- Значит, так, - положив трубку, сказала она. - Её сейчас нет. Когда будет - неизвестно. Но ей сообщат, что нашёлся её зарядник.
- Вот! Я тому богатырю двух лягушек подарю, - радостно заговорил Илья, - и еловую шишку пожалую. У вас же отец, я помню, ветеран войны и тыла - нет?
- Да-а-а... - удивилась Майя.
- Вы как-то проговорились об этом при мне. Забыли. А я помню! Тут нашему Союзу ветеранов Великой отечественной исполняется 35 лет. Они выпустили медальки по этому поводу, - Илья протянул дешёвенькую штамповку на голубой полосатой ленточке. - Вашему папе, живи он сто лет!

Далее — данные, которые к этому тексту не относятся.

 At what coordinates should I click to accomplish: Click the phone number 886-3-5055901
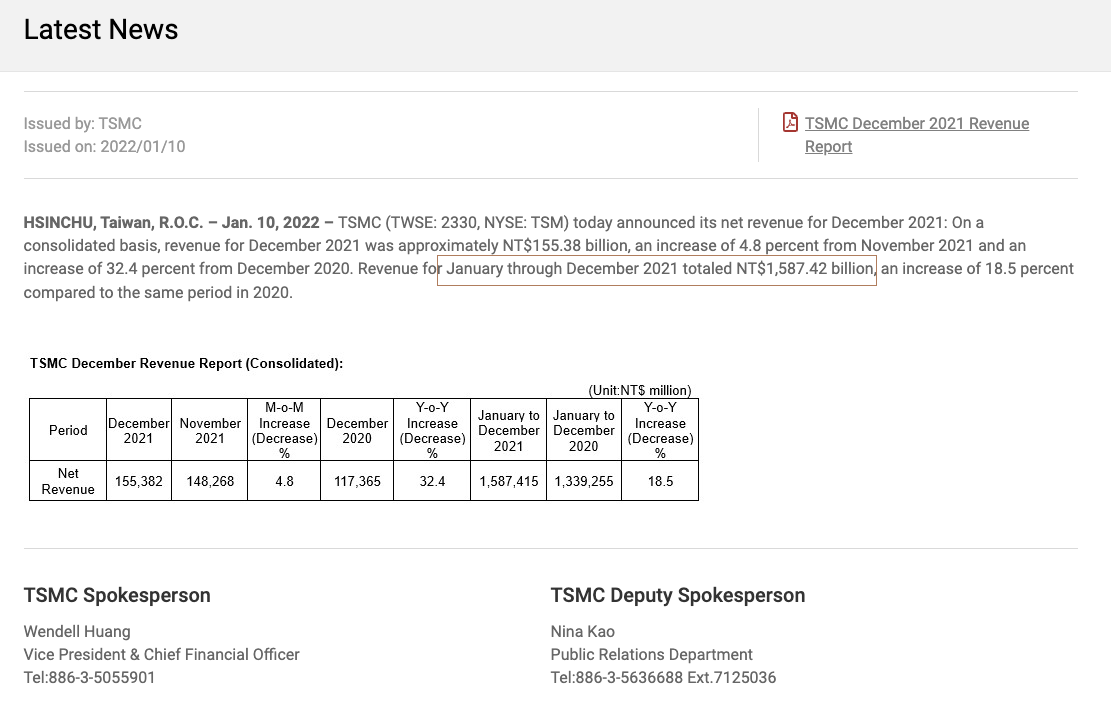(x=90, y=678)
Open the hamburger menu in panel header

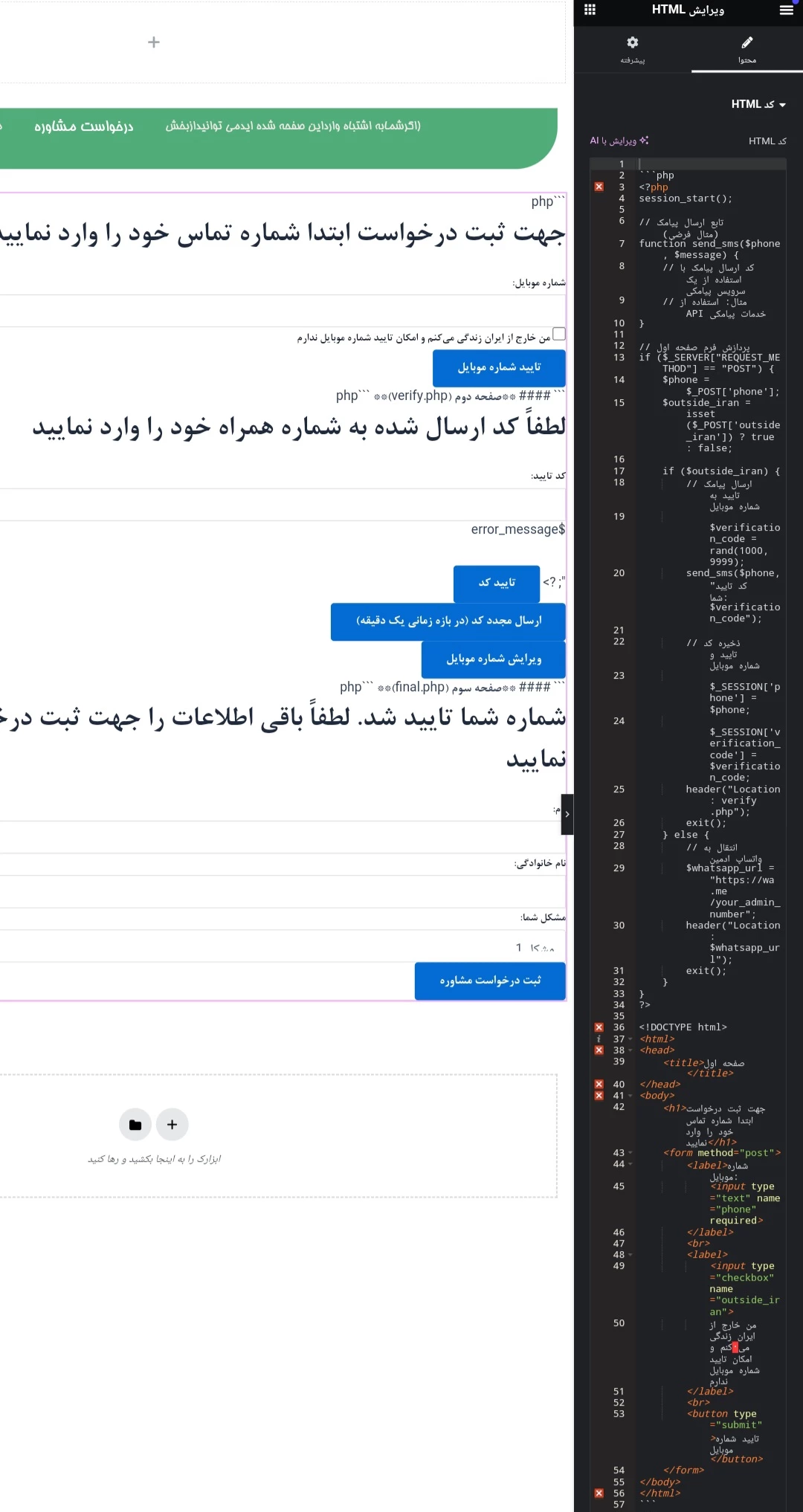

Майя расплылась в благодарной улыбке.
Воскресенье, первый рабочий день в Израиле, всегда был лёгким в мясном отделе. Нового завоза после шаббата не было, торговали сильно охлаждённым мясом, оставшимся с пятницы. Что нельзя было выложить на витрину, превращали в фарш. В основном наводили порядок в холодильниках и в разделочном цеху. Торговля была вялая.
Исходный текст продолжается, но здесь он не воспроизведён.